I first met Carter in 1977. He was a tough person to interview, because he had no patience for predictable questions. He liked praise, but only if it was genuine. I think he knew that mine was, and he was very kind to me over the years. I visited with him a couple months ago, and when I arrived at his apartment, he was at his desk working on a new piece called Epigrams, in 12 short parts. He talked animatedly about a new song cycle that excited him, based on the poems of Sappho. His compositions may have been getting shorter, but he wasn't slowing down.
Carter was someone whose vital new ideas, especially about time and rhythm, changed 20th-century music. He based the dreamlike, overlapping time structure of his landmark First String Quartet, from 1950, on an early avant-garde film by Jean Cocteau. This quartet was a 45-minute image of the American landscape and humanity's place within it. I think the slow movement is one of the most sublime and intimate pieces of music ever written.
Carter was nothing if not ambitious, though he never lost his humility or sense of humor about himself. He composed vast symphonies and tiny musical morsels, sonatas, concertos and chamber pieces of an astonishing variety. Many of them end with a quiet little Buster Keaton-like shrug. He wrote only one opera, when he was turning 90 — at the time, we thought this would be considered one of his late works. But since the 1940s, when Carter developed a technique he called "metrical modulation," almost everything he wrote had a dramatic — an operatic — element. The most democratic of composers, he treated every instrument as an individual, having a conversation or arguing with or making love to other instruments. Sometimes all the instruments are, like characters in Robert Altman movies, talking at once. It's one reason some of his music is hard to follow, but always lively.
Carter was also one of the most literate composers. He had been an English major at Harvard, and from the very beginning of his career, he devoted himself to setting poetry, mainly American poetry. His Symphony of Three Orchestras was inspired by Hart Crane's The Bridge. Back in the late 1930s and early '40s, he was making enchantingly tuneful, even hummable settings of Emily Dickinson, Walt Whitman and Robert Frost. In the mid-'70s, he returned to writing for the voice, setting poems by Elizabeth Bishop, Robert Lowell, John Ashbery and, more recently and most movingly, Wallace Stevens, Ezra Pound and Marianne Moore. These settings are knottier, more complex, more interior and "psychological" than the prettier early pieces. Yet there's always some memorably melodic element in everything he wrote, which is one reason I love his music.

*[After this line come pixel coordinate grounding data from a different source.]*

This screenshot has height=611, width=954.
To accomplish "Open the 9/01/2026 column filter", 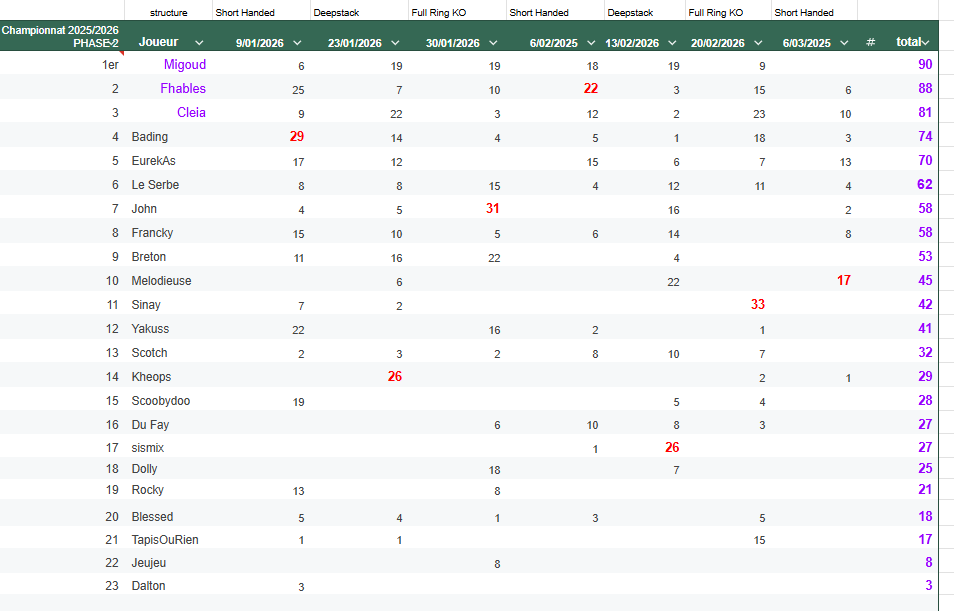I will [x=297, y=43].
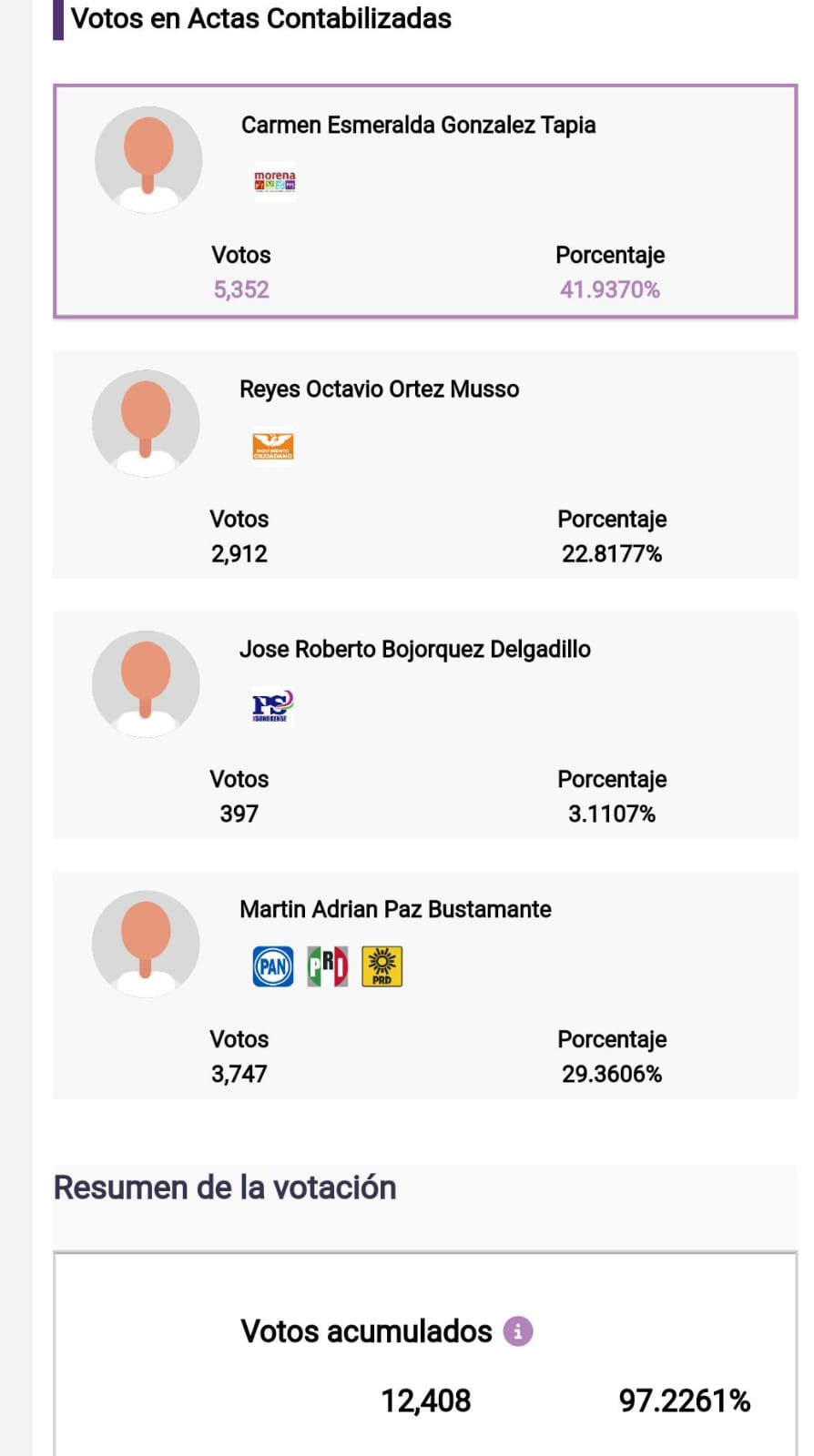Click the Votos en Actas Contabilizadas heading
This screenshot has width=814, height=1456.
click(x=260, y=18)
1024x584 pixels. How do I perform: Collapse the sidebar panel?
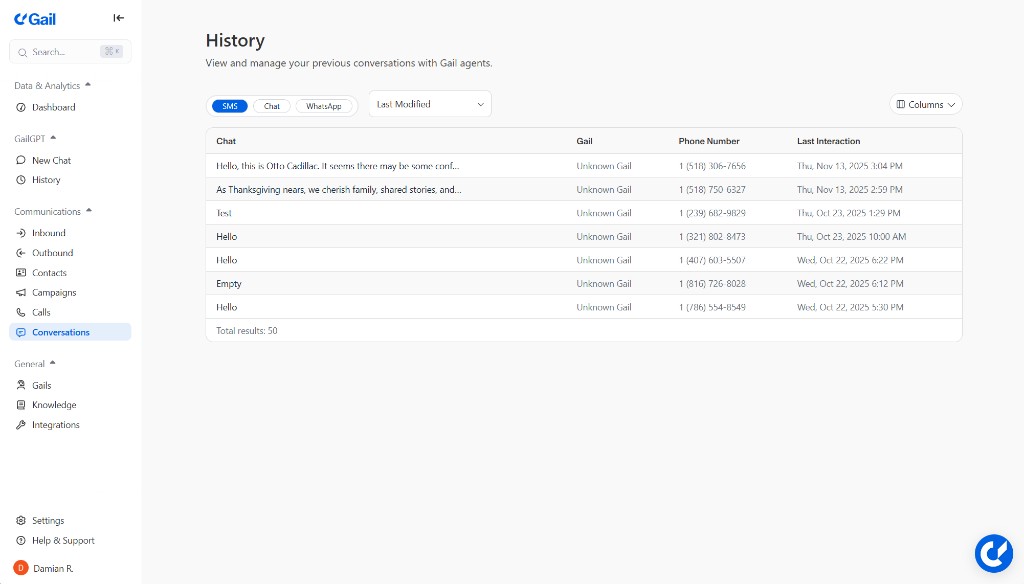[x=118, y=17]
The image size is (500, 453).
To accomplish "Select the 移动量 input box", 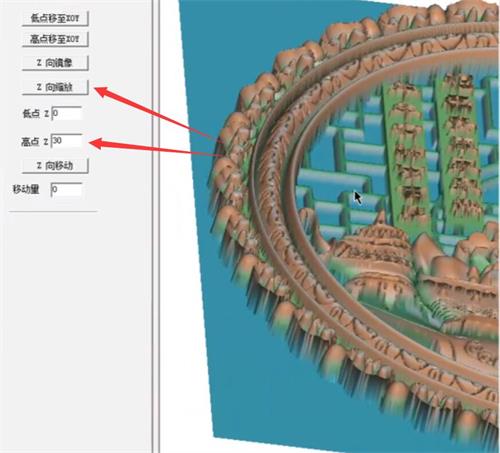I will pos(66,190).
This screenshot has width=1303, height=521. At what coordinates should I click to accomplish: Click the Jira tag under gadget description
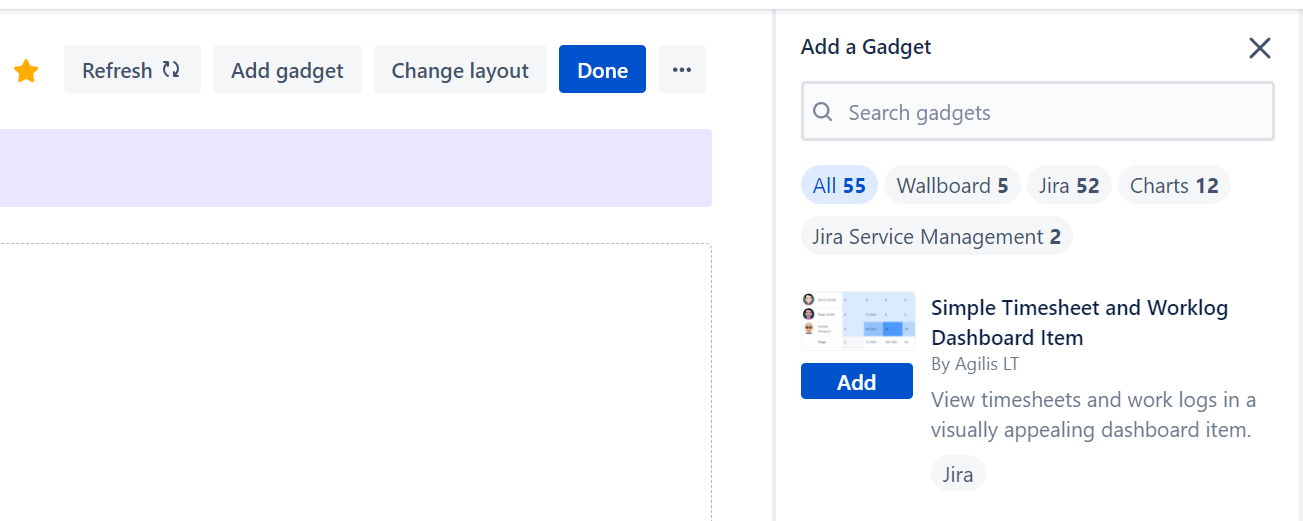[958, 474]
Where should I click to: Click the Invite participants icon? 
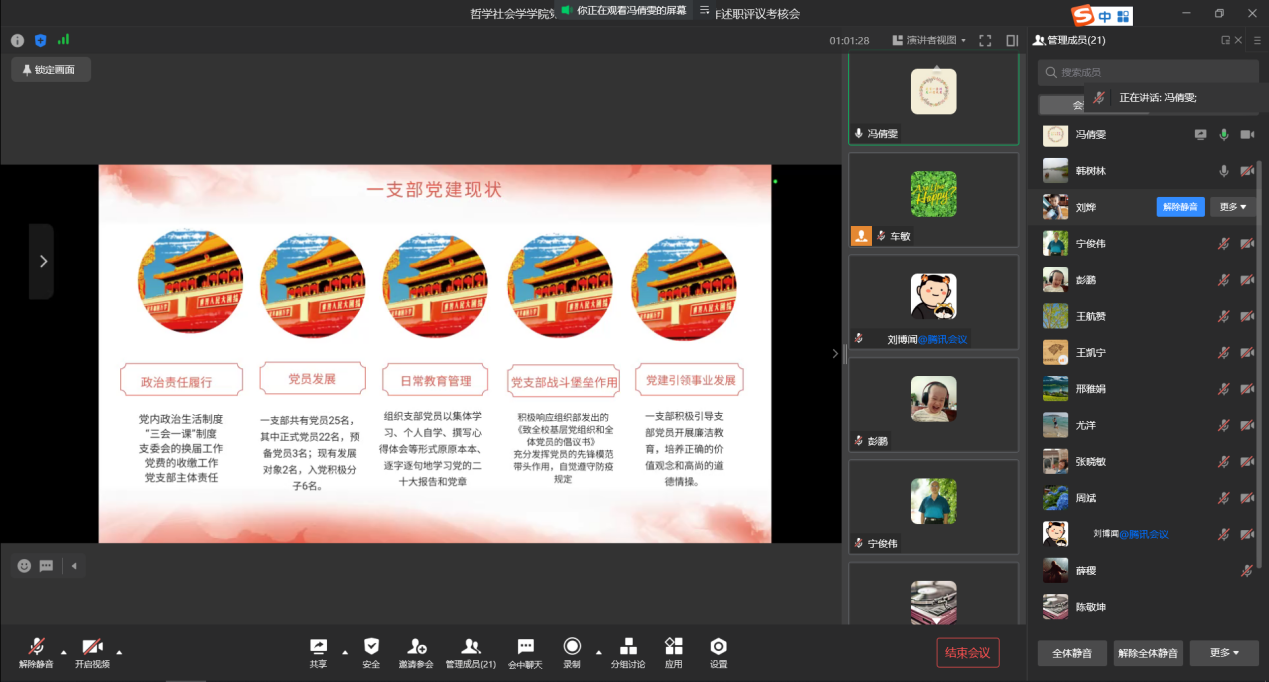point(416,651)
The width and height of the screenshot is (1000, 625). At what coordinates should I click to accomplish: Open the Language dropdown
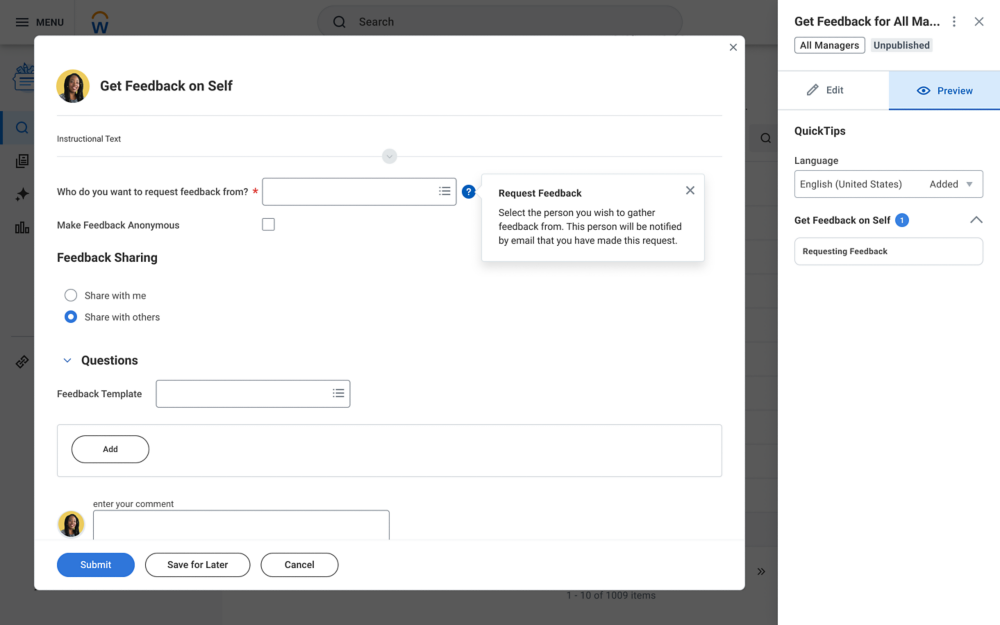point(888,184)

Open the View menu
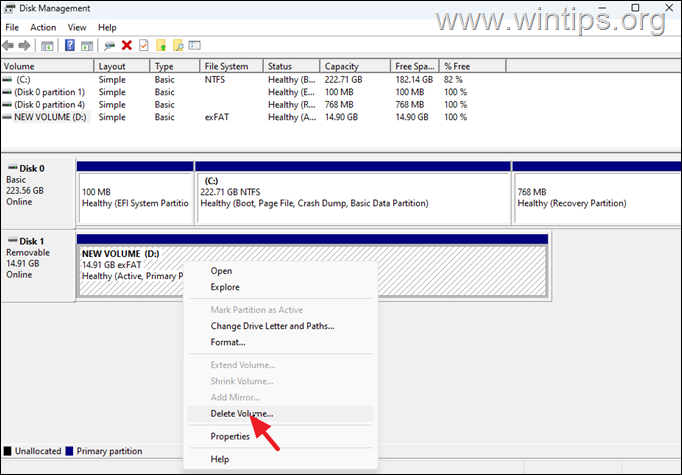77,27
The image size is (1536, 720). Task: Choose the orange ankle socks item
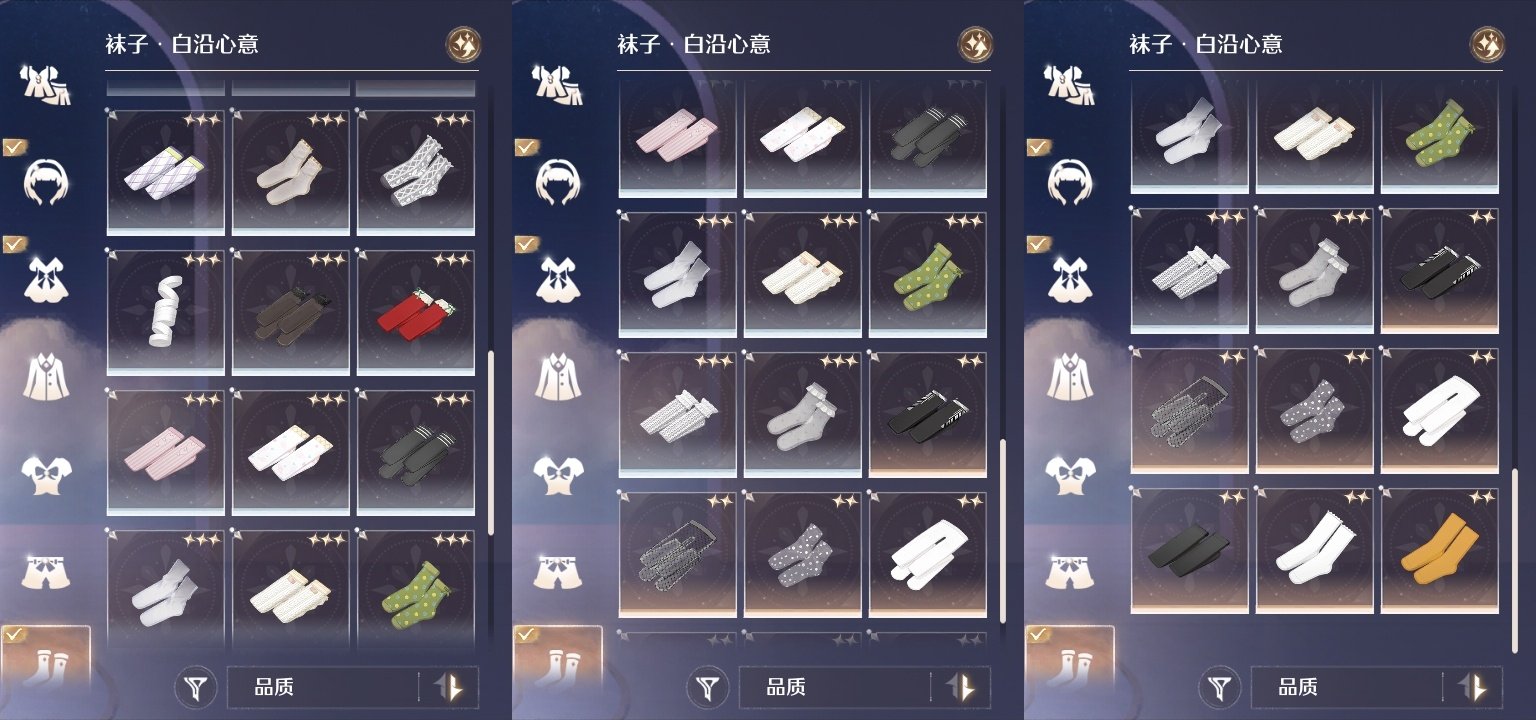pyautogui.click(x=1439, y=550)
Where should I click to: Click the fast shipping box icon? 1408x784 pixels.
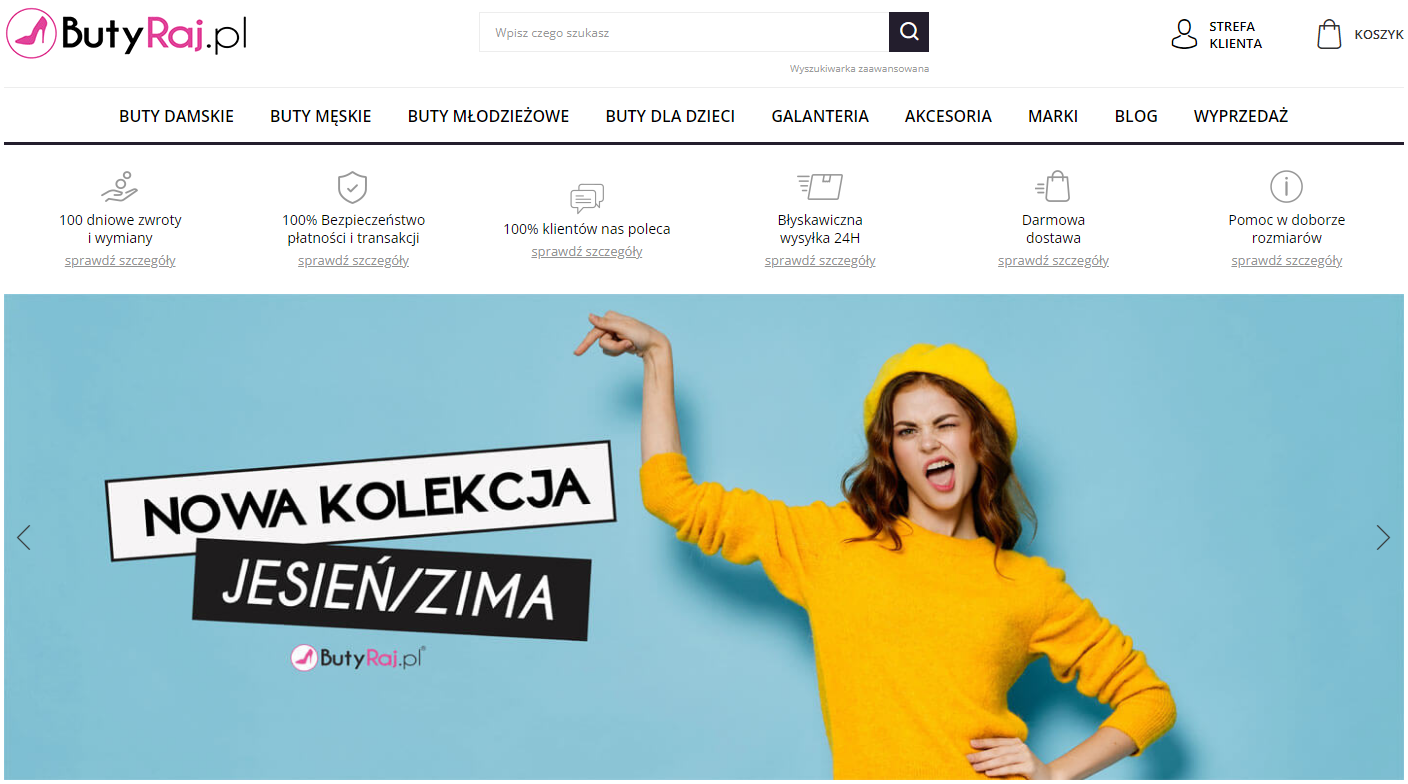820,186
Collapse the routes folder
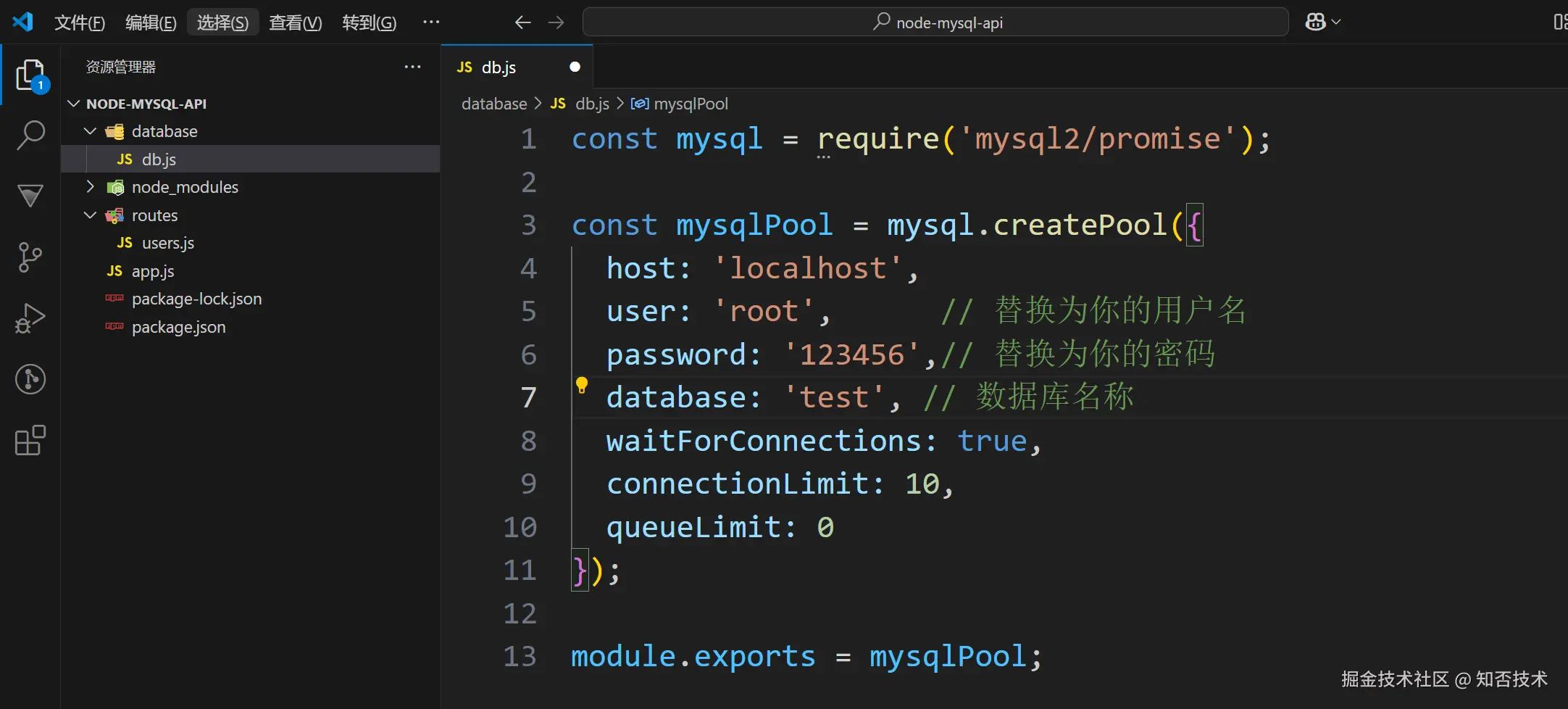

One of my favorite of his early pieces — a piece I know he still liked 70 years later — is his setting of Robert Frost's charming little poem, "The Rose Family."
The rose is a rose,
And was always a rose.
But the theory now goes
That the apple's a rose,
And the pear is, and so's
The plum, I suppose.
The dear only knows
What will next prove a rose.
You, of course, are a rose —
But were always a rose.
Elliott Carter was, of course, a rose, and was always a rose.